The records are given next. Repeat each one exactly.

*** Opening RECORDS TO USE ***

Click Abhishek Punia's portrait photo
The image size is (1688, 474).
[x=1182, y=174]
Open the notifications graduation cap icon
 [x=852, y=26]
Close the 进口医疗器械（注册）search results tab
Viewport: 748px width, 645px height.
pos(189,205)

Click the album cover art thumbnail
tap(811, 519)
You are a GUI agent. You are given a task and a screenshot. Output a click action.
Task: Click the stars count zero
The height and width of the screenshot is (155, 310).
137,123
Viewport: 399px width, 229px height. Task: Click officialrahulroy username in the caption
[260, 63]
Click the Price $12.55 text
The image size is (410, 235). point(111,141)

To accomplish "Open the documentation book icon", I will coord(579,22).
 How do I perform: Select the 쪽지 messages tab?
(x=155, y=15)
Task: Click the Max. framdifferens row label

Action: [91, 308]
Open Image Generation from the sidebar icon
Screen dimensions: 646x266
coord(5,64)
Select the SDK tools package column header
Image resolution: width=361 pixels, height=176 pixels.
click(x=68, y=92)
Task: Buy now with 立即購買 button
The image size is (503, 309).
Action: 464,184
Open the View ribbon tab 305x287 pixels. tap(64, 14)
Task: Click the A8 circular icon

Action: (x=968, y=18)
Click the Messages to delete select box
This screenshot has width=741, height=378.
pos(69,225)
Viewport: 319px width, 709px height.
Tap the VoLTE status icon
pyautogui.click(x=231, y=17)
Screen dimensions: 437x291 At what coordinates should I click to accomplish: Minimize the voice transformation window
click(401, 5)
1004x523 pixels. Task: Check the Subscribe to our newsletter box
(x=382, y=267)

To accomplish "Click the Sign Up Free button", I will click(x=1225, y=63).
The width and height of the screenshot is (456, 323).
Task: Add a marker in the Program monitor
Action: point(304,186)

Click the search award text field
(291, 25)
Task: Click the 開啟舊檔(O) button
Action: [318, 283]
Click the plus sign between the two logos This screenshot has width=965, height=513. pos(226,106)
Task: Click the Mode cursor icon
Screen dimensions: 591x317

*** Closing RECORDS TO USE ***

▸ **RESULT OF THIS EXERCISE**:
Click Abhishek Punia's portrait photo
The image size is (1688, 474).
[x=1182, y=174]
Open the notifications graduation cap icon
 [x=852, y=26]
Close the 进口医疗器械（注册）search results tab
Viewport: 748px width, 645px height.
pos(189,205)

Click the album cover art thumbnail
tap(811, 519)
You are a GUI agent. You are given a task and a screenshot. Output a click action.
Task: Click the stars count zero
The height and width of the screenshot is (155, 310).
137,123
Viewport: 399px width, 229px height. Task: Click officialrahulroy username in the caption
[260, 63]
Click the Price $12.55 text
The image size is (410, 235). point(111,141)

To accomplish "Open the documentation book icon", I will coord(579,22).
 How do I perform: Select the 쪽지 messages tab?
(x=155, y=15)
Task: Click the Max. framdifferens row label

Action: [91, 308]
Open Image Generation from the sidebar icon
Screen dimensions: 646x266
coord(5,64)
Select the SDK tools package column header
Image resolution: width=361 pixels, height=176 pixels.
click(x=68, y=92)
Task: Buy now with 立即購買 button
The image size is (503, 309).
Action: 464,184
Open the View ribbon tab 305x287 pixels. tap(64, 14)
Task: Click the A8 circular icon

Action: (x=968, y=18)
Click the Messages to delete select box
This screenshot has width=741, height=378.
pos(69,225)
Viewport: 319px width, 709px height.
Tap the VoLTE status icon
pyautogui.click(x=231, y=17)
Screen dimensions: 437x291 At what coordinates should I click to accomplish: Minimize the voice transformation window
click(401, 5)
1004x523 pixels. Task: Check the Subscribe to our newsletter box
(x=382, y=267)

To accomplish "Click the Sign Up Free button", I will click(x=1225, y=63).
The width and height of the screenshot is (456, 323).
Task: Add a marker in the Program monitor
Action: point(304,186)

Click the search award text field
(291, 25)
Task: Click the 開啟舊檔(O) button
Action: [318, 283]
Click the plus sign between the two logos This screenshot has width=965, height=513. pos(226,106)
Task: Click the Mode cursor icon
Screen dimensions: 591x317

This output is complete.